Artur Zelenko, a 14-year-old of Kharkiv in Eastern Ukraine has only been living in the United States for less than two weeks. This ninth grader began his high school career on September 19 as a boarding student at Wyoming Seminary’s Upper School in Kingston.
“We don’t have education, we study online, maybe we don’t study. It’s hard to be in Ukraine and get a good education. I know U.S., one of the most good education in the world and I would like to get there,” said Arthur Zalenko, Ukrainian refugee, and SEM student.
And it was his determination that got him here.
Artur contacted about 50 schools within the U.S. asking if he could enroll, and Wyoming Seminary was the only high school that welcomed him to this campus.
“I write biography, who I am, my grades, what sports I do, my achievements,” Zalenko added.
Eyewitness News asked, “How did you feel when Wyoming Seminary said yes, you can come here?

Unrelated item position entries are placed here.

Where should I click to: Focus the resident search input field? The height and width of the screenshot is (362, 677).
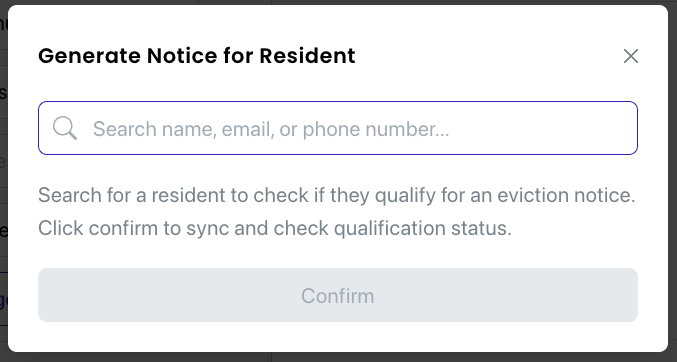click(x=338, y=128)
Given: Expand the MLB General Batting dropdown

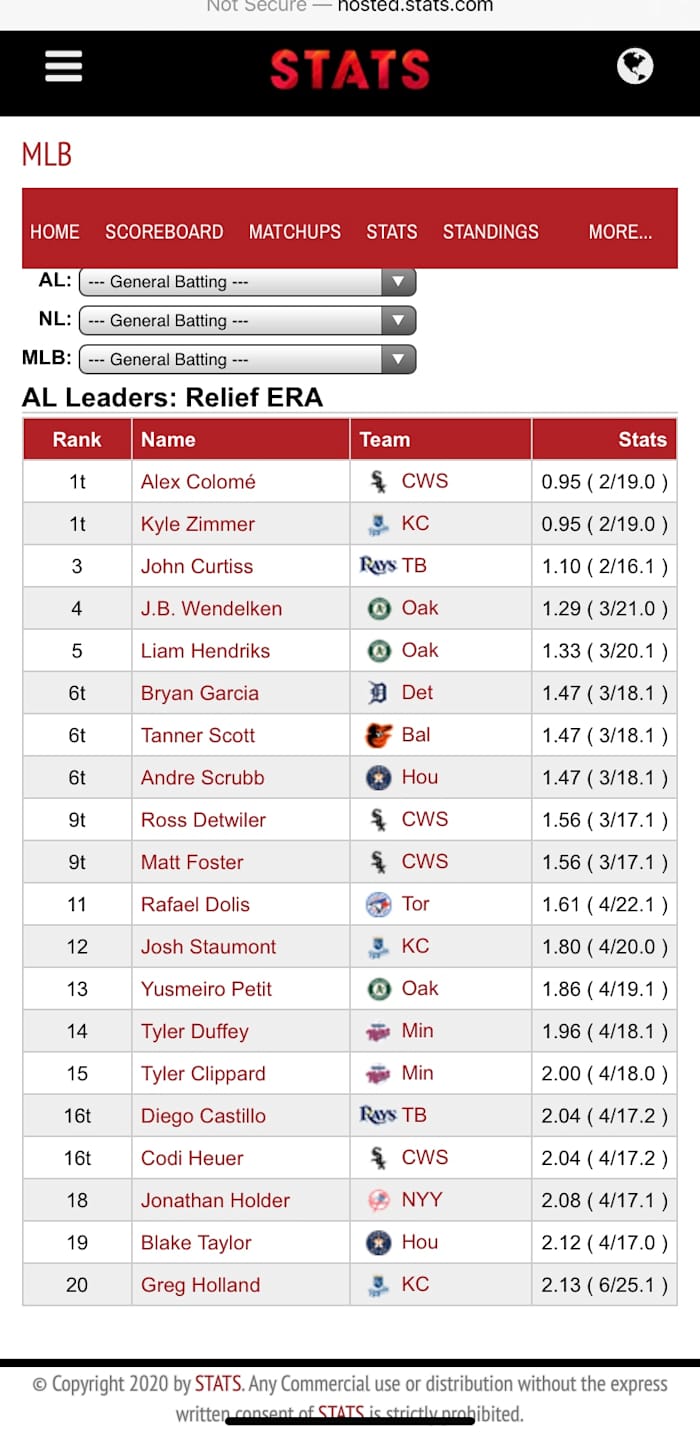Looking at the screenshot, I should [247, 359].
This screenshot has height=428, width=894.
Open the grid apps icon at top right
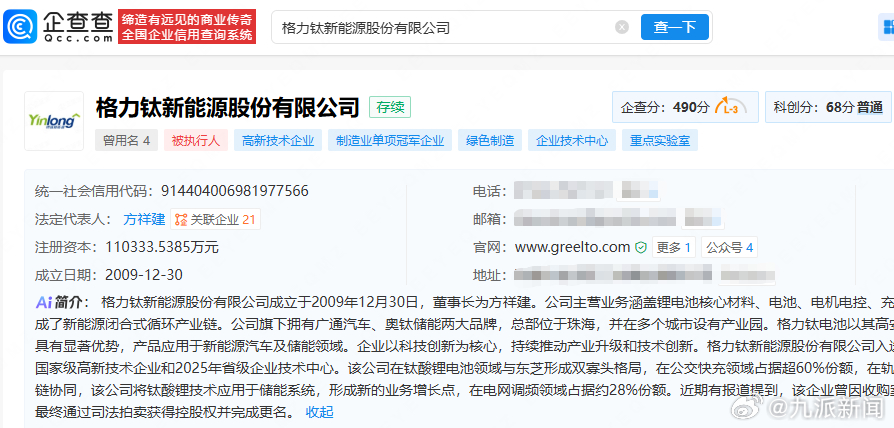pyautogui.click(x=888, y=27)

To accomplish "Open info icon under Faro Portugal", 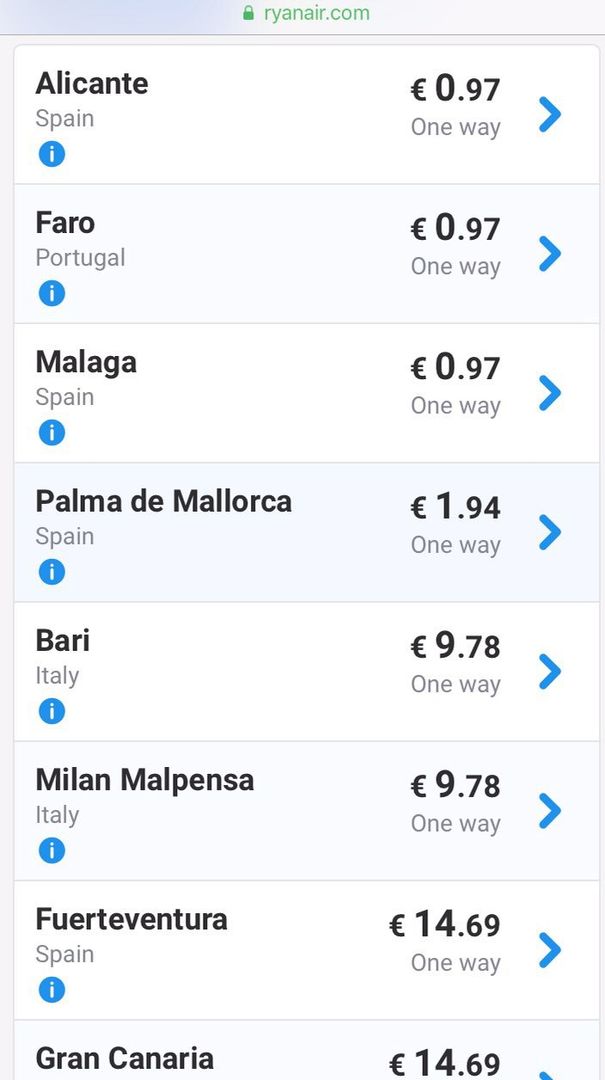I will point(52,293).
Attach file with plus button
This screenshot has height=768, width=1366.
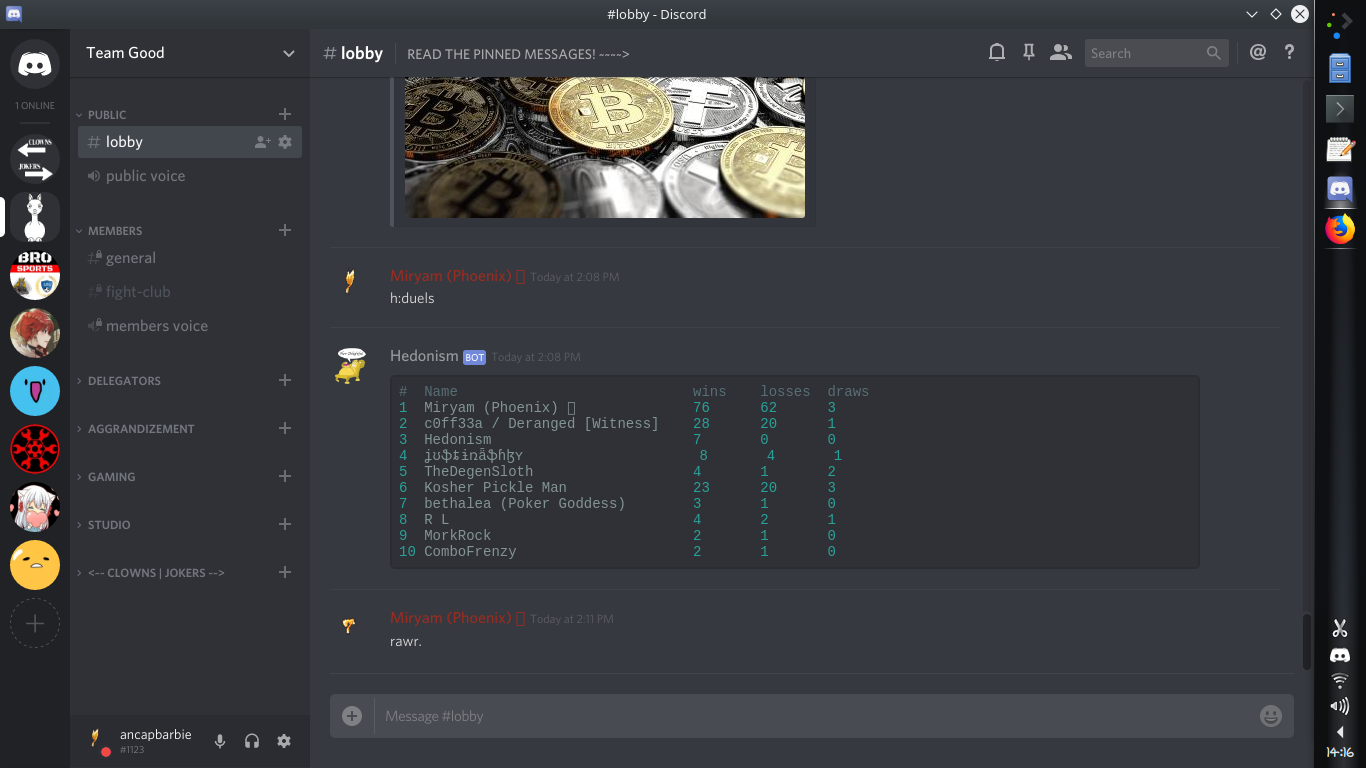click(352, 716)
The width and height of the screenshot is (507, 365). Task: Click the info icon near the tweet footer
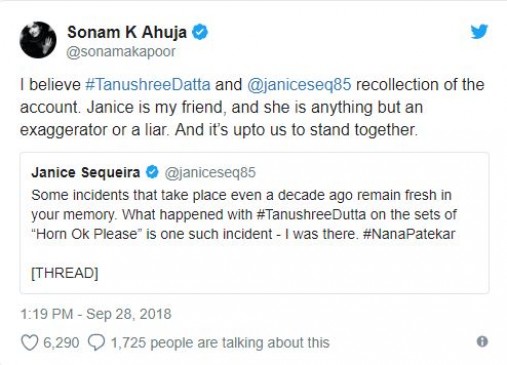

“I do not believe this, I was so excited, I like it here so much, it’s wonderful,” Zalenko continued.
Wyoming Seminary also answered the call of Maryna Barsukova. This 15-year-old from Cherkasy, in Central Ukraine is also a boarding student at Sem. The ninth grader has been in the U.S. since February, the start of the war in Ukraine.
“My dad lives here for eight years and he took me from Ukraine when war, was started, I feel safe. Ukraine not good situation right now, everyone here so nice I’m happy to be here,” said Maryna Barsukova, Ukraine Refugee and SEM student.
Artur and Maryna are a part of a diverse and global community at Wyoming Seminary (SEM). More than 100 International students attend SEM, a private school nestled in the Wyoming Valley. The school, founded in 1844 boasts an extensive curriculum with small class sizes and dedicated faculty. A type of education that comes with a hefty price tag. But thanks to generous donors and a newly formed foundation SEM is happy to help kids in need.
“We’re taking a leap of faith I don’t know if they’ll be fully funded through the end of the year, the administration was behind it, the board members were behind it, when you have that kind of support you’re making the decision in the best interest of the child,” said Dan Rocha, the Head of Wyoming Seminary.